Aber an Jesus Christus habe ich immer Gefallen gefunden. Er verkörperte für mich einen radikalen, revolutionären Altruismus, sein Leben zu opfern, dass die Menschen gerettet werden. Nur, wofür? Schon als Konfirmand stellte ich mir die Frage, was für ein Bund das sei, der die Erbsünde zur Voraussetzung der Gott-Mensch-Beziehung machte. Was für eine Schieflage! Diesen Standortnachteil wollte ich so nicht weiter akzeptieren im Dialog mit Gott. Aber die Bergpredigt seines Sohnes und dessen Eintreten für die Armen und Schwachen habe ich mir unterbewusst zum Vorbild genommen. Hätte ich sonst sechs Jahre lang während meines Studiums nebenher in der häuslichen Altenbetreuung gearbeitet?

Immer häufiger stehe ich mittlerweile an Gräbern von Menschen, die mir in den Armen lagen oder mit denen ich mich in die Haare kriegte. Über Freunde und Feinde geht der Wind. Doch ich will nicht länger die Frage verdrängen, ob ich den Lebendigen und Toten in meinem Umkreis nicht etwas zugefügt habe, was doch folgenschwerer war, als ich es wahrhaben will.
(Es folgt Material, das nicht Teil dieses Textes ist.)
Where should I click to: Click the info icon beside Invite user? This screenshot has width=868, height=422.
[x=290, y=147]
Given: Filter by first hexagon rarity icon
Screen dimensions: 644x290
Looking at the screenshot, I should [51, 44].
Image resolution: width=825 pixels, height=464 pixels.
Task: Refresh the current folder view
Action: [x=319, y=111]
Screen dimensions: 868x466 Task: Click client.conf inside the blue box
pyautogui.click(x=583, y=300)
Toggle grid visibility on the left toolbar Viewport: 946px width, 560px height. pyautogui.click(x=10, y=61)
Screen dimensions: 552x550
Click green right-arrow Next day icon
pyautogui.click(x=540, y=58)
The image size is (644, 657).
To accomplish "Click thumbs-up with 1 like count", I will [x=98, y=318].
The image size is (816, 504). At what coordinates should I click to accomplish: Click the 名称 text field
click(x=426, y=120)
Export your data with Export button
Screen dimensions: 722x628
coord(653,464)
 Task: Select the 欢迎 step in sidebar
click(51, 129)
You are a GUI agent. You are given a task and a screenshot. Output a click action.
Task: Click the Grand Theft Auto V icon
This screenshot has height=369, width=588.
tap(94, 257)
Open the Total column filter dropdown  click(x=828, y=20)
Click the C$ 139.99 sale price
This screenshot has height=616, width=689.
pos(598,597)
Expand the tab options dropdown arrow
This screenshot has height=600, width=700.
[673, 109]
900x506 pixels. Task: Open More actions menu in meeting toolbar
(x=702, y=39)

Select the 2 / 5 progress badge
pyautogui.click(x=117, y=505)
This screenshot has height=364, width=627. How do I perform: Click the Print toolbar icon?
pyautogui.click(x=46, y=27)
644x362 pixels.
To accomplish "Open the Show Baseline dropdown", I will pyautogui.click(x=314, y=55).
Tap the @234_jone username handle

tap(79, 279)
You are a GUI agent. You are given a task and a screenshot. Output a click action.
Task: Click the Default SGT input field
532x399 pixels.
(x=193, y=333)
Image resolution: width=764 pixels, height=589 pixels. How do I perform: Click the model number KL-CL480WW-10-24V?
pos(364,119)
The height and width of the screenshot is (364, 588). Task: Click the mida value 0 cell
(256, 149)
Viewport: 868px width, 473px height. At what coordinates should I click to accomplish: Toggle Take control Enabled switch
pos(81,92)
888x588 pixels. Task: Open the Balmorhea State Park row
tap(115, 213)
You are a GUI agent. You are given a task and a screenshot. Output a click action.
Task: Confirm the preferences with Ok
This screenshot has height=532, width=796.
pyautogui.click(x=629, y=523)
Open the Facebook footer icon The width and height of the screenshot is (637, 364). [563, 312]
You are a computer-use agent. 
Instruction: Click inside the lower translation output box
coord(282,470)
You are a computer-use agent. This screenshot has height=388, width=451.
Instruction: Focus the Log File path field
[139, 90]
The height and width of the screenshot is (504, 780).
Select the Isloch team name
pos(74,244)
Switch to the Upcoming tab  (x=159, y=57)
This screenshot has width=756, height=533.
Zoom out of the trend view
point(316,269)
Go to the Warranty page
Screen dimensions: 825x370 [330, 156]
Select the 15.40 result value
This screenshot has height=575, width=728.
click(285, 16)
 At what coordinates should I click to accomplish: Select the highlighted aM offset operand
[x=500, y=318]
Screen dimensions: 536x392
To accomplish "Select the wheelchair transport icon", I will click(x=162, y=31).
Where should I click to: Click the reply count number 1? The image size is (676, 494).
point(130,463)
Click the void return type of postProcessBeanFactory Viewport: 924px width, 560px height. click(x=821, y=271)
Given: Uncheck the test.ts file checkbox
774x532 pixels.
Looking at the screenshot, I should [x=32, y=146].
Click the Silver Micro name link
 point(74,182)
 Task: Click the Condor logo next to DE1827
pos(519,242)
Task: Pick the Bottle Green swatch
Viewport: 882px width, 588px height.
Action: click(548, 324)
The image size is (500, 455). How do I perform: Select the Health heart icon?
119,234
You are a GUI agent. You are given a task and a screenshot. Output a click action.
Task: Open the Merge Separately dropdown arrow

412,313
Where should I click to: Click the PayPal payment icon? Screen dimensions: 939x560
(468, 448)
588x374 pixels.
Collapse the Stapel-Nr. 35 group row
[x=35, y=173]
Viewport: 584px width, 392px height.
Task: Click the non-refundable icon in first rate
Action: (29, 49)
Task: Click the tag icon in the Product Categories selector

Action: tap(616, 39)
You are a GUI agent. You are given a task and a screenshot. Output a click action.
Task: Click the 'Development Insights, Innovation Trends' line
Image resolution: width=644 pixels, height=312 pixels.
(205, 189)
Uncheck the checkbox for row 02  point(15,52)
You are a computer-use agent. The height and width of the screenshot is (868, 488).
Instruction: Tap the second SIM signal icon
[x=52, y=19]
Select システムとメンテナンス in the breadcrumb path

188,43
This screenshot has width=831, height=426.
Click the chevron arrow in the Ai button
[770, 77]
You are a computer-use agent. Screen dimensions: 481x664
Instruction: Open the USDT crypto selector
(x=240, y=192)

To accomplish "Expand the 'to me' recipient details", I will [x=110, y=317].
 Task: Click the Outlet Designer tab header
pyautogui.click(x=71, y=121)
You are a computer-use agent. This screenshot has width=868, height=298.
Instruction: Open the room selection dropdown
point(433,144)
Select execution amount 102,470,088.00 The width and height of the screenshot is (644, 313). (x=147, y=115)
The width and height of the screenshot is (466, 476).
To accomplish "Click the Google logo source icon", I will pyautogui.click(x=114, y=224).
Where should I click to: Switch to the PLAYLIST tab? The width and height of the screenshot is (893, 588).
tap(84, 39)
Ich will Buße tun und Reue zeigen, jetzt, wo auch meine Vergänglichkeit näher rückt. Mancher schadenfrohe Christenmensch, der seine Bußübungen stets brav absolviert hat, wird hier nun denken: Guck an! Jetzt, wo ihm bald der Totengräber die Erde auf seinen Schädel schaufeln wird, bedeckt er noch schnell sein Haupt mit Asche. So viel ist sicher: Die Zuspätgekommenen sind bei den Strebern nicht wohlgelitten. Würde ich allerdings nur aus Angst vor der ewigen Nacht den Bußgang antreten, würde Gott diesen Taschenspielertrick schnell durchschauen.